> _Objetivo do exercício_: Reproduza literalmente todas as linhas dos itens a seguir, sem qualquer alteração.

> _Dados armazenados_:

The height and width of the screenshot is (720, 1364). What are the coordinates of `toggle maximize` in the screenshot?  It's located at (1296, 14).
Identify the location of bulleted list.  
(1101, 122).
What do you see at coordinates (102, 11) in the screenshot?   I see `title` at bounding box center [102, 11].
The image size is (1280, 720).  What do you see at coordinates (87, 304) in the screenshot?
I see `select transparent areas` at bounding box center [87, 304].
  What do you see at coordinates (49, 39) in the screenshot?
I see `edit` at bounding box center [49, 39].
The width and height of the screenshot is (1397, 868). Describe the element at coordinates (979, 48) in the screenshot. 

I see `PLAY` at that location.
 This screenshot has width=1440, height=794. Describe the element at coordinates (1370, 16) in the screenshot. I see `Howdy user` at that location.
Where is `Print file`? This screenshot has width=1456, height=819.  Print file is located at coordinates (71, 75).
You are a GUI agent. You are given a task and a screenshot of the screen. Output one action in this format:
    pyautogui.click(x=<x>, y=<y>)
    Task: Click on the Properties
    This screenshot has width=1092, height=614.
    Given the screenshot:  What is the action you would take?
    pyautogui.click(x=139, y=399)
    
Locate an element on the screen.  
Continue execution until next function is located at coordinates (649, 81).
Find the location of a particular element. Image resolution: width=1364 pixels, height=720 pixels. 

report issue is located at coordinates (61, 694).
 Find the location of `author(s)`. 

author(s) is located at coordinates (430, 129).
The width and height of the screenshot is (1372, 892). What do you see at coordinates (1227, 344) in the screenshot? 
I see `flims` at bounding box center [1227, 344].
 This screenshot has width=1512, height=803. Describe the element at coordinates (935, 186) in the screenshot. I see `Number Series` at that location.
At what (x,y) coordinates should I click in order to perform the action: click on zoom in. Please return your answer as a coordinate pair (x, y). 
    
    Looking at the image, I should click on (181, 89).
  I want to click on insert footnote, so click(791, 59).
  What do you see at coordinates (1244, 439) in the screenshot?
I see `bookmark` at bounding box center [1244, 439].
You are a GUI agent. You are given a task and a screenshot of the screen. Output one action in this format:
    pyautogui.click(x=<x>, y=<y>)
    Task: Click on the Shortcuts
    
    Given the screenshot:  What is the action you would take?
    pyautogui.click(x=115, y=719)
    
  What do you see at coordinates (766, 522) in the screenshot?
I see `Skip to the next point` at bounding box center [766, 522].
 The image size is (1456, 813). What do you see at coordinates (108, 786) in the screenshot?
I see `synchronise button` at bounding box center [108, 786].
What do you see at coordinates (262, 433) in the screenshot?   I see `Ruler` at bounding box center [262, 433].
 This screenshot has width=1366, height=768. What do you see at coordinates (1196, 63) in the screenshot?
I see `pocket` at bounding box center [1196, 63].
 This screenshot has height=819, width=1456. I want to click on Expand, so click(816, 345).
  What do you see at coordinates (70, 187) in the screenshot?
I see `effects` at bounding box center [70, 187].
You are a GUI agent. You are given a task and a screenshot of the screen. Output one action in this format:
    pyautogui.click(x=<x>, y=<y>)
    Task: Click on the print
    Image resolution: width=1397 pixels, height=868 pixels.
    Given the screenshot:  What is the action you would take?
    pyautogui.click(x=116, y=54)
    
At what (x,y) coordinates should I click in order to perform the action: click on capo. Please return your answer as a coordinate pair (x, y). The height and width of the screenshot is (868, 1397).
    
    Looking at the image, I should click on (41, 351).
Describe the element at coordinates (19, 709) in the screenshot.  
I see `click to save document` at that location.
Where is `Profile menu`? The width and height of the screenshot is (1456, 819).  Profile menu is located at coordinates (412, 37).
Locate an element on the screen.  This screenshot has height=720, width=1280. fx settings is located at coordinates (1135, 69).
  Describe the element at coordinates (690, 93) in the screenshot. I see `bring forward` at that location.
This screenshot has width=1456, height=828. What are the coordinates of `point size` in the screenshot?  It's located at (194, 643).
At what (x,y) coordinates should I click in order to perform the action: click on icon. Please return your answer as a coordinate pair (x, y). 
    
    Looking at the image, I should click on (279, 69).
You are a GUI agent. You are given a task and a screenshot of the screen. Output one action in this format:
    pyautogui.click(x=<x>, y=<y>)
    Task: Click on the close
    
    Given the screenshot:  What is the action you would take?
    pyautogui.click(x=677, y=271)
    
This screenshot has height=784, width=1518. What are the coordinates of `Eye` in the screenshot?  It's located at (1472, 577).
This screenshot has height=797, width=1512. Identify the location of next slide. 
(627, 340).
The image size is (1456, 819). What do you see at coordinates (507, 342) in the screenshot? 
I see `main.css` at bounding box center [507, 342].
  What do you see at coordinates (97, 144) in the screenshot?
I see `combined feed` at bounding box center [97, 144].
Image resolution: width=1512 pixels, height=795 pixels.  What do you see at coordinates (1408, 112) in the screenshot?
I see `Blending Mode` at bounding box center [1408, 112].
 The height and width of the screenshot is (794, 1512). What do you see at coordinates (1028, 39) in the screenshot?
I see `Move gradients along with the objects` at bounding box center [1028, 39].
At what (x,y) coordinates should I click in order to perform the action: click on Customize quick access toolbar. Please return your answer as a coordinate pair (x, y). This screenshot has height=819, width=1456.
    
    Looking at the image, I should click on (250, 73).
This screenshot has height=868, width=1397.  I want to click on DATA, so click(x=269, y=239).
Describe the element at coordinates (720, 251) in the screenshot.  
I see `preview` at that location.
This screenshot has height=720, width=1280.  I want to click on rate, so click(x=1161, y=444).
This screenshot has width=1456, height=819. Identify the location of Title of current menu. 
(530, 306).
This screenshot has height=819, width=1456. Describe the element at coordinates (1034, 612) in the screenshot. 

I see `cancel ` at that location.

> _Resposta ao exercício_:
The height and width of the screenshot is (720, 1364). What are the coordinates of `toggle maximize` in the screenshot?  It's located at (1296, 14).
Identify the location of bulleted list.  
(1101, 122).
What do you see at coordinates (102, 11) in the screenshot?   I see `title` at bounding box center [102, 11].
The image size is (1280, 720).  What do you see at coordinates (87, 304) in the screenshot?
I see `select transparent areas` at bounding box center [87, 304].
  What do you see at coordinates (49, 39) in the screenshot?
I see `edit` at bounding box center [49, 39].
The width and height of the screenshot is (1397, 868). Describe the element at coordinates (979, 48) in the screenshot. 

I see `PLAY` at that location.
 This screenshot has width=1440, height=794. Describe the element at coordinates (1370, 16) in the screenshot. I see `Howdy user` at that location.
Where is `Print file`? This screenshot has width=1456, height=819.  Print file is located at coordinates (71, 75).
You are a GUI agent. You are given a task and a screenshot of the screen. Output one action in this format:
    pyautogui.click(x=<x>, y=<y>)
    Task: Click on the Properties
    This screenshot has width=1092, height=614.
    Given the screenshot:  What is the action you would take?
    pyautogui.click(x=139, y=399)
    
Locate an element on the screen.  
Continue execution until next function is located at coordinates (649, 81).
Find the location of a particular element. Image resolution: width=1364 pixels, height=720 pixels. 

report issue is located at coordinates (61, 694).
 Find the location of `author(s)`. 

author(s) is located at coordinates (430, 129).
The width and height of the screenshot is (1372, 892). What do you see at coordinates (1227, 344) in the screenshot? 
I see `flims` at bounding box center [1227, 344].
 This screenshot has width=1512, height=803. Describe the element at coordinates (935, 186) in the screenshot. I see `Number Series` at that location.
At what (x,y) coordinates should I click in order to perform the action: click on zoom in. Please return your answer as a coordinate pair (x, y). 
    
    Looking at the image, I should click on (181, 89).
  I want to click on insert footnote, so click(791, 59).
  What do you see at coordinates (1244, 439) in the screenshot?
I see `bookmark` at bounding box center [1244, 439].
You are a GUI agent. You are given a task and a screenshot of the screen. Output one action in this format:
    pyautogui.click(x=<x>, y=<y>)
    Task: Click on the Shortcuts
    
    Given the screenshot:  What is the action you would take?
    pyautogui.click(x=115, y=719)
    
  What do you see at coordinates (766, 522) in the screenshot?
I see `Skip to the next point` at bounding box center [766, 522].
 The image size is (1456, 813). What do you see at coordinates (108, 786) in the screenshot?
I see `synchronise button` at bounding box center [108, 786].
What do you see at coordinates (262, 433) in the screenshot?   I see `Ruler` at bounding box center [262, 433].
 This screenshot has width=1366, height=768. What do you see at coordinates (1196, 63) in the screenshot?
I see `pocket` at bounding box center [1196, 63].
 This screenshot has height=819, width=1456. I want to click on Expand, so click(816, 345).
  What do you see at coordinates (70, 187) in the screenshot?
I see `effects` at bounding box center [70, 187].
You are a GUI agent. You are given a task and a screenshot of the screen. Output one action in this format:
    pyautogui.click(x=<x>, y=<y>)
    Task: Click on the print
    Image resolution: width=1397 pixels, height=868 pixels.
    Given the screenshot:  What is the action you would take?
    pyautogui.click(x=116, y=54)
    
At what (x,y) coordinates should I click in order to perform the action: click on capo. Please return your answer as a coordinate pair (x, y). The height and width of the screenshot is (868, 1397).
    
    Looking at the image, I should click on (41, 351).
Describe the element at coordinates (19, 709) in the screenshot.  
I see `click to save document` at that location.
Where is `Profile menu`? The width and height of the screenshot is (1456, 819).  Profile menu is located at coordinates (412, 37).
Locate an element on the screen.  This screenshot has height=720, width=1280. fx settings is located at coordinates (1135, 69).
  Describe the element at coordinates (690, 93) in the screenshot. I see `bring forward` at that location.
This screenshot has width=1456, height=828. What are the coordinates of `point size` in the screenshot?  It's located at (194, 643).
At what (x,y) coordinates should I click in order to perform the action: click on icon. Please return your answer as a coordinate pair (x, y). 
    
    Looking at the image, I should click on (279, 69).
You are a GUI agent. You are given a task and a screenshot of the screen. Output one action in this format:
    pyautogui.click(x=<x>, y=<y>)
    Task: Click on the close
    
    Given the screenshot:  What is the action you would take?
    pyautogui.click(x=677, y=271)
    
This screenshot has height=784, width=1518. What are the coordinates of `Eye` in the screenshot?  It's located at (1472, 577).
This screenshot has height=797, width=1512. Identify the location of next slide. 
(627, 340).
The image size is (1456, 819). What do you see at coordinates (507, 342) in the screenshot? 
I see `main.css` at bounding box center [507, 342].
  What do you see at coordinates (97, 144) in the screenshot?
I see `combined feed` at bounding box center [97, 144].
Image resolution: width=1512 pixels, height=795 pixels.  What do you see at coordinates (1408, 112) in the screenshot?
I see `Blending Mode` at bounding box center [1408, 112].
 The height and width of the screenshot is (794, 1512). What do you see at coordinates (1028, 39) in the screenshot?
I see `Move gradients along with the objects` at bounding box center [1028, 39].
At what (x,y) coordinates should I click in order to perform the action: click on Customize quick access toolbar. Please return your answer as a coordinate pair (x, y). This screenshot has height=819, width=1456.
    
    Looking at the image, I should click on (250, 73).
This screenshot has height=868, width=1397.  I want to click on DATA, so click(x=269, y=239).
Describe the element at coordinates (720, 251) in the screenshot.  
I see `preview` at that location.
This screenshot has height=720, width=1280.  I want to click on rate, so click(x=1161, y=444).
This screenshot has width=1456, height=819. Identify the location of Title of current menu. 
(530, 306).
This screenshot has height=819, width=1456. Describe the element at coordinates (1034, 612) in the screenshot. 

I see `cancel ` at that location.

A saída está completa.